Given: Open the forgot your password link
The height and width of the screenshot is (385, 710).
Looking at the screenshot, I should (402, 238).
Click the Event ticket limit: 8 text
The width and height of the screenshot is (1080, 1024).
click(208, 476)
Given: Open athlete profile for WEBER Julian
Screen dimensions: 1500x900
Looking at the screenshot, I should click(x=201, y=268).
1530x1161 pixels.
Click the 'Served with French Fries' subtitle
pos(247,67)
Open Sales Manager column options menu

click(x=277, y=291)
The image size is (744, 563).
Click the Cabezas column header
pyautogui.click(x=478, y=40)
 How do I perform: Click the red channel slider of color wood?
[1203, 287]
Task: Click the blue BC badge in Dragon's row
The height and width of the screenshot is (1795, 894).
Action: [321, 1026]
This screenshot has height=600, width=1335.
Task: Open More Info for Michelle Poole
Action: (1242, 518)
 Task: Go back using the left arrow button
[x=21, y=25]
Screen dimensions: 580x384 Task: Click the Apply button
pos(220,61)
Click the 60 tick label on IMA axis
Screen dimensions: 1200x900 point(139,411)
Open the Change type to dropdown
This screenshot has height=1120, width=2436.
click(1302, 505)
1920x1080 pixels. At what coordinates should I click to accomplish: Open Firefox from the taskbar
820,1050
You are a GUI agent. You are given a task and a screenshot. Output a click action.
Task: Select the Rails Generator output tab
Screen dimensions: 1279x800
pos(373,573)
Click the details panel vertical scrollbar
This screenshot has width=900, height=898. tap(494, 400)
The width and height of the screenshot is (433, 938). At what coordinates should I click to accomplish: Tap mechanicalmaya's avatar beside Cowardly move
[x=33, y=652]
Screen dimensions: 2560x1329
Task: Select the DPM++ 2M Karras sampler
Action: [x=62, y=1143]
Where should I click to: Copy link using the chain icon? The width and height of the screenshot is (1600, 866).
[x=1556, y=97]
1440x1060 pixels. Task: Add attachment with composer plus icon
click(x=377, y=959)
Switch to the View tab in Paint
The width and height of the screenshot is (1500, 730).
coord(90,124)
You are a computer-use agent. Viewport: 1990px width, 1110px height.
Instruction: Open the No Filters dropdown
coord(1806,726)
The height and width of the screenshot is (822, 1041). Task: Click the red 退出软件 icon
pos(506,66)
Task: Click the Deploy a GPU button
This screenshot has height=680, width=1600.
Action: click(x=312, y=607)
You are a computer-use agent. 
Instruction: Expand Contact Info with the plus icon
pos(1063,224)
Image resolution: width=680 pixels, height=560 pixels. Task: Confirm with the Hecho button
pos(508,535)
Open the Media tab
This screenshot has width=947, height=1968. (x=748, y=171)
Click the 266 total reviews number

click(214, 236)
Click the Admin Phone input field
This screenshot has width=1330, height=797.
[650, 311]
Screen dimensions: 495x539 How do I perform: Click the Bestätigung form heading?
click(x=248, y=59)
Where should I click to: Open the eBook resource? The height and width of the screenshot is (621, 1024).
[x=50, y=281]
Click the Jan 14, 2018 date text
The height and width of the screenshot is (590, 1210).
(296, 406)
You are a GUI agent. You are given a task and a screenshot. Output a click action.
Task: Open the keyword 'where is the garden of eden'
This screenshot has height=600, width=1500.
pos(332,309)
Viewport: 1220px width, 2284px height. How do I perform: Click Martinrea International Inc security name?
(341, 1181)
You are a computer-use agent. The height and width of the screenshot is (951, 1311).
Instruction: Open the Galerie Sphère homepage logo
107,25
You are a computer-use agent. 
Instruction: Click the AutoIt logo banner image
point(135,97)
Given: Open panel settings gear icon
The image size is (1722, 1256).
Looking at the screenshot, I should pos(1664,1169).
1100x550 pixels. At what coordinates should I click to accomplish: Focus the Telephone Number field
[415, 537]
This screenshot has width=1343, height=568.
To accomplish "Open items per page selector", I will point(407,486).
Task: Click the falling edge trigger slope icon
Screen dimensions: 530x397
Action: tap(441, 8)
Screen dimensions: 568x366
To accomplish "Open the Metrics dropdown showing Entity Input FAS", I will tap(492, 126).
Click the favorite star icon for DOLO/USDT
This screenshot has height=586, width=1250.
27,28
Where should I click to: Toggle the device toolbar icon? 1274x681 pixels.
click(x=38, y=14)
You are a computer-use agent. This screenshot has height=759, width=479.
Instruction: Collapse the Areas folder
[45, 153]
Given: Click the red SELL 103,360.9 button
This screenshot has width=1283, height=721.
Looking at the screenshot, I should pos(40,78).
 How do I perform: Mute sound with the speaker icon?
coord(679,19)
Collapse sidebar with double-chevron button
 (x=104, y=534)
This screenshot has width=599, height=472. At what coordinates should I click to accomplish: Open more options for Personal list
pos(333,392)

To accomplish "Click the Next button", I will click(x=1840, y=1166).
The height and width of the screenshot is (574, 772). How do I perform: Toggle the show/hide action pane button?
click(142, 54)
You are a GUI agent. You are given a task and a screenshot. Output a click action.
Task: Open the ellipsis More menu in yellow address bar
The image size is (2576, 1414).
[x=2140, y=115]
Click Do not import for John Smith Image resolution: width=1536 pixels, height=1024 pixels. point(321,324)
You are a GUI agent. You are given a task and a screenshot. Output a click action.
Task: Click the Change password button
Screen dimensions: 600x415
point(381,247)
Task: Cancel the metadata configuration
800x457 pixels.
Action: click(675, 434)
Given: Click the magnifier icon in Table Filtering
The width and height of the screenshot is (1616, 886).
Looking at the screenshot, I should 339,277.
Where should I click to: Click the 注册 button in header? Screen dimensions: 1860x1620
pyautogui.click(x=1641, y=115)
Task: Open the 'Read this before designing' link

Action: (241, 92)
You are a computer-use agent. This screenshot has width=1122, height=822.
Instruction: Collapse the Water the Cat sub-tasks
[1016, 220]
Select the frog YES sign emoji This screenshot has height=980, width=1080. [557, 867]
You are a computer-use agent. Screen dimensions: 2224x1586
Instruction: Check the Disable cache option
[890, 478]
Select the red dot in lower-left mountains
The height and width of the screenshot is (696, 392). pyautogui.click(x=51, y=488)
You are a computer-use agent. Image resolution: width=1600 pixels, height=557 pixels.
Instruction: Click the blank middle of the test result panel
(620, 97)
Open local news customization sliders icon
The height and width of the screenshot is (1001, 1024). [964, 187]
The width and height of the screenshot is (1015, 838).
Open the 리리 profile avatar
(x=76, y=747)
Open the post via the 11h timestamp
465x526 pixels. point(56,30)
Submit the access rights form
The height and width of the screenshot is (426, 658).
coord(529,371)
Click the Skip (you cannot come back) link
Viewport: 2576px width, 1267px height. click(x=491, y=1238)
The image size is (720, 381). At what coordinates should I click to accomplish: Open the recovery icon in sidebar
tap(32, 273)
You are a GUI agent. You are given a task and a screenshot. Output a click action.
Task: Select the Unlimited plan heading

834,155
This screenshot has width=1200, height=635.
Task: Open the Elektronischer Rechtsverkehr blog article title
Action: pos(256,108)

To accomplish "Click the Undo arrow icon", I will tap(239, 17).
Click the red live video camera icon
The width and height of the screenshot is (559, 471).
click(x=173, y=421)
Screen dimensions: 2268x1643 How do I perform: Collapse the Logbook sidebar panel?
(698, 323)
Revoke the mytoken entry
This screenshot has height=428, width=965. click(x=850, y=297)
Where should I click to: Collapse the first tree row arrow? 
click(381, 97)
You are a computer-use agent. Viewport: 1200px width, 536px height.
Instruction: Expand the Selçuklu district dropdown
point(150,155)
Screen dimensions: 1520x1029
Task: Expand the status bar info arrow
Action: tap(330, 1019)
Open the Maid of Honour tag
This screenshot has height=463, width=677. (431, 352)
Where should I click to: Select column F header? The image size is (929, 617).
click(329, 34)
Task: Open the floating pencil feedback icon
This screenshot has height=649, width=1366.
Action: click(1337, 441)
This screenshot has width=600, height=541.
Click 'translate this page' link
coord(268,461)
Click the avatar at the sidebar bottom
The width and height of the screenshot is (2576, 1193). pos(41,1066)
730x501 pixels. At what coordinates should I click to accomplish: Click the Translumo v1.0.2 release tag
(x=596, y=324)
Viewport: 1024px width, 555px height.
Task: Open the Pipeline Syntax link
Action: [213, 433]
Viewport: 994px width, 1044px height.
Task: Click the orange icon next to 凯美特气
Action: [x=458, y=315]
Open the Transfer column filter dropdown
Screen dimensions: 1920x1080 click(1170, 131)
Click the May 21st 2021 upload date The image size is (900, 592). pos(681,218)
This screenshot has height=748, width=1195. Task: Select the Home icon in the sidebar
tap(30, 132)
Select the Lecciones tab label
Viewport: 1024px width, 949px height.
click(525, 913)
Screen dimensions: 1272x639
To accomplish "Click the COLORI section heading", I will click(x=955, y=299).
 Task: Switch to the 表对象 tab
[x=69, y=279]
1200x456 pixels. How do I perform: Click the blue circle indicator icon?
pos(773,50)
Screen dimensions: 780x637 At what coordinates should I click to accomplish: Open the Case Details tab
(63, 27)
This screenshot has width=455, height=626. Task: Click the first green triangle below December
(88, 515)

-*-

Challenge: In the data, find each line that contains the word "using" and copy those lines out in full.

Response to this exercise:
 Task: Go back using the left arrow button
Where should I click to: Copy link using the chain icon? The width and height of the screenshot is (1600, 866).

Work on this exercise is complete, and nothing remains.